§ Task prompt: Transcribed word for word, the lines below from the one with "Instruction: Expand the distance dropdown" through the last line of the records form the answer; no picture is to be included.

[Items from a data source]
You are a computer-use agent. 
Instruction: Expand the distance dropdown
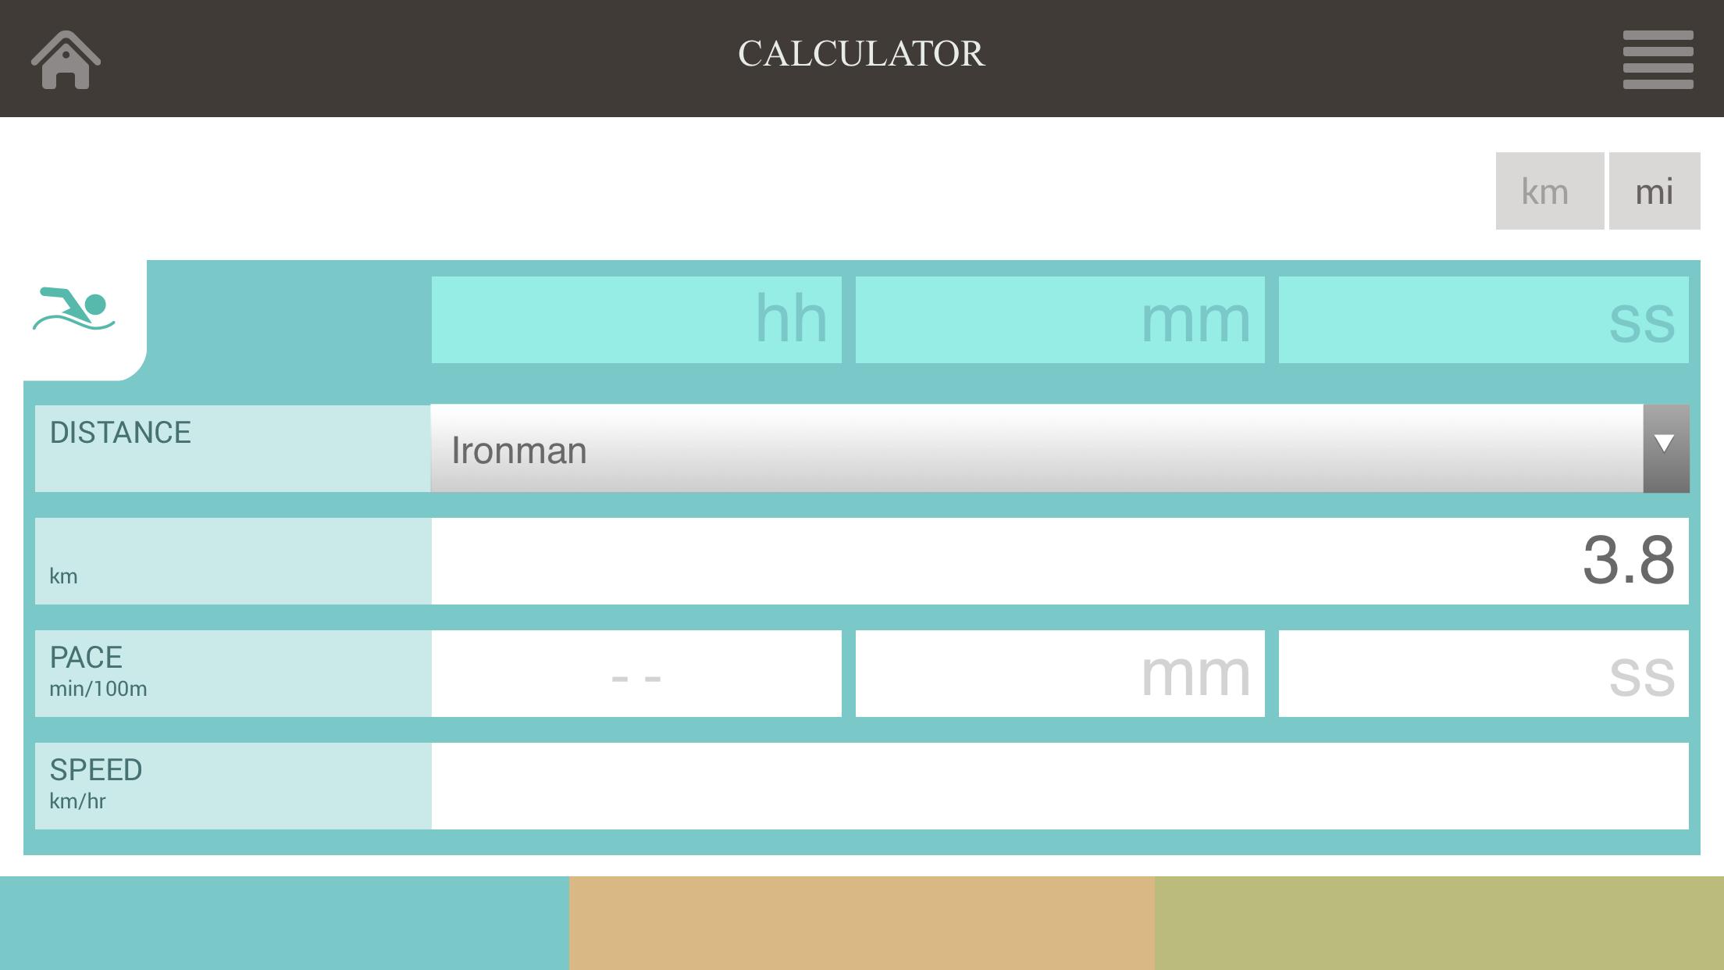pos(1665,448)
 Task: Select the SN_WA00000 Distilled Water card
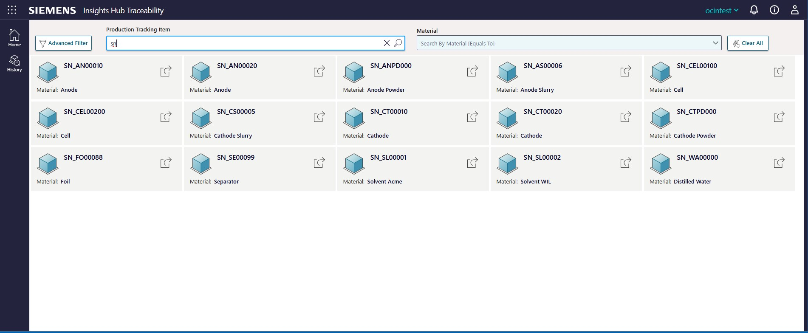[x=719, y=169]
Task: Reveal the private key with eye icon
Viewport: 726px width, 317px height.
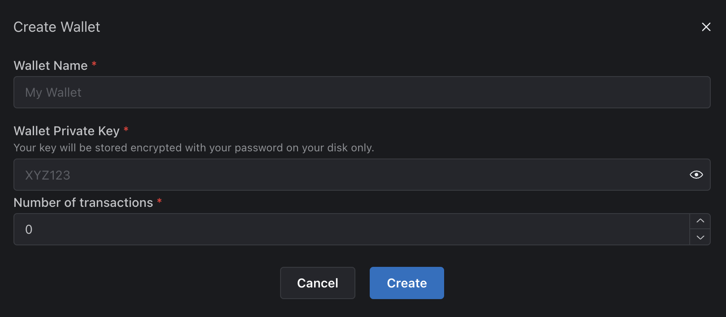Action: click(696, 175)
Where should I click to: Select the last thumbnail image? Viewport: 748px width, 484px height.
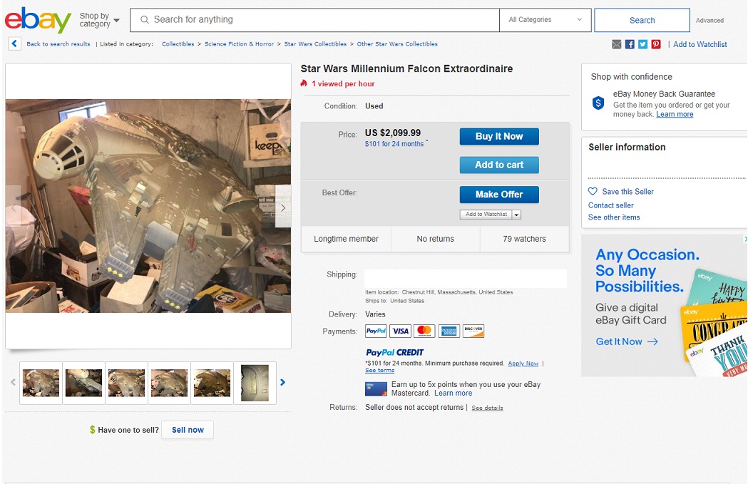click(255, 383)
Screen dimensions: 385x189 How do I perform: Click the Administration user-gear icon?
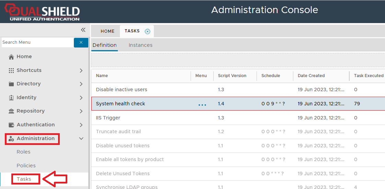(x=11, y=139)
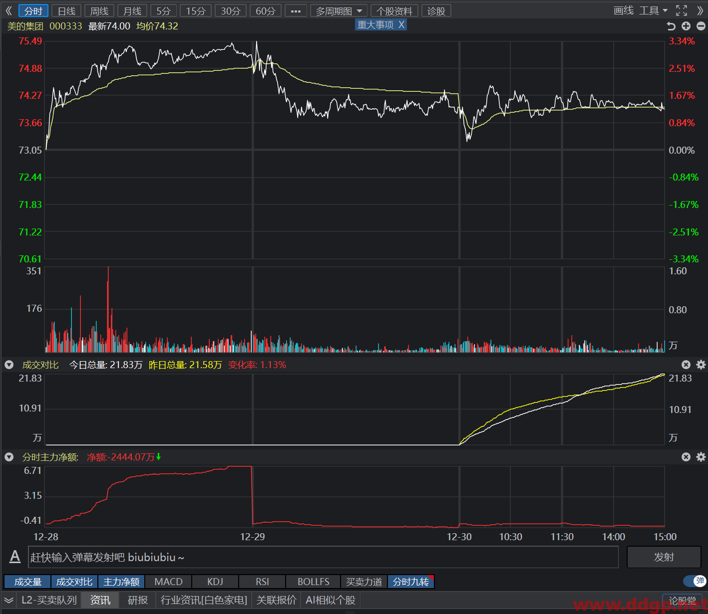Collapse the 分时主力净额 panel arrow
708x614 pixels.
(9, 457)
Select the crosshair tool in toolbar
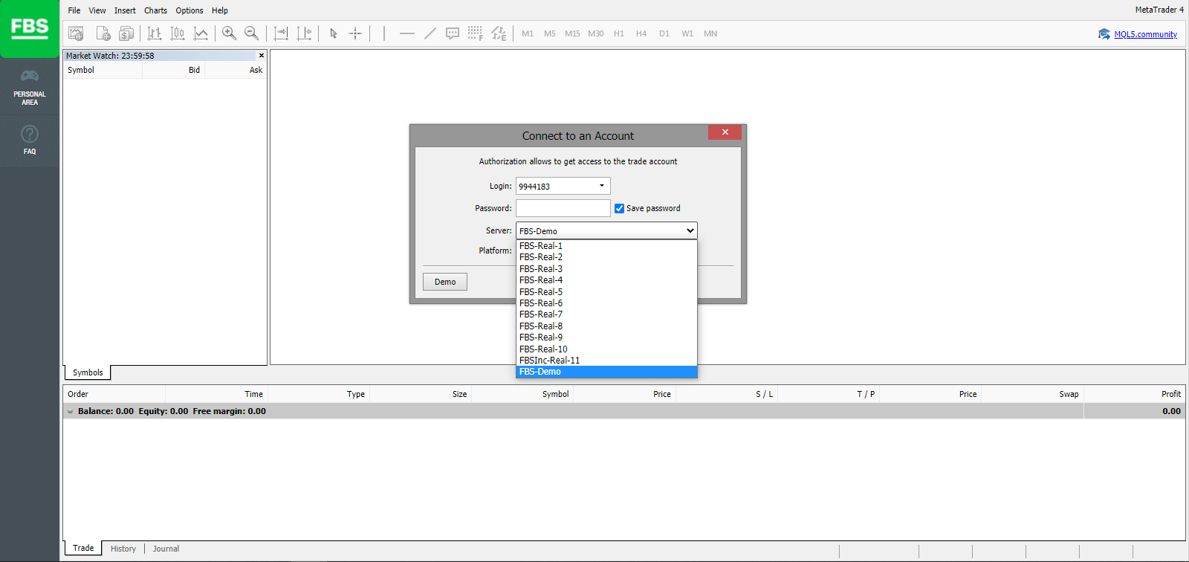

§ Solution for this problem:
Instruction: Expand the distance dropdown
pos(1665,448)
 Task: Select the SN_WA00000 Distilled Water card
[x=719, y=169]
Task: Reveal the private key with eye icon
Viewport: 726px width, 317px height.
Action: click(696, 175)
Where should I click to: Select the last thumbnail image? Viewport: 748px width, 484px height.
click(255, 383)
Screen dimensions: 385x189 How do I perform: Click the Administration user-gear icon?
(x=11, y=139)
Collapse the 分时主力净额 panel arrow
708x614 pixels.
(9, 457)
Select the crosshair tool in toolbar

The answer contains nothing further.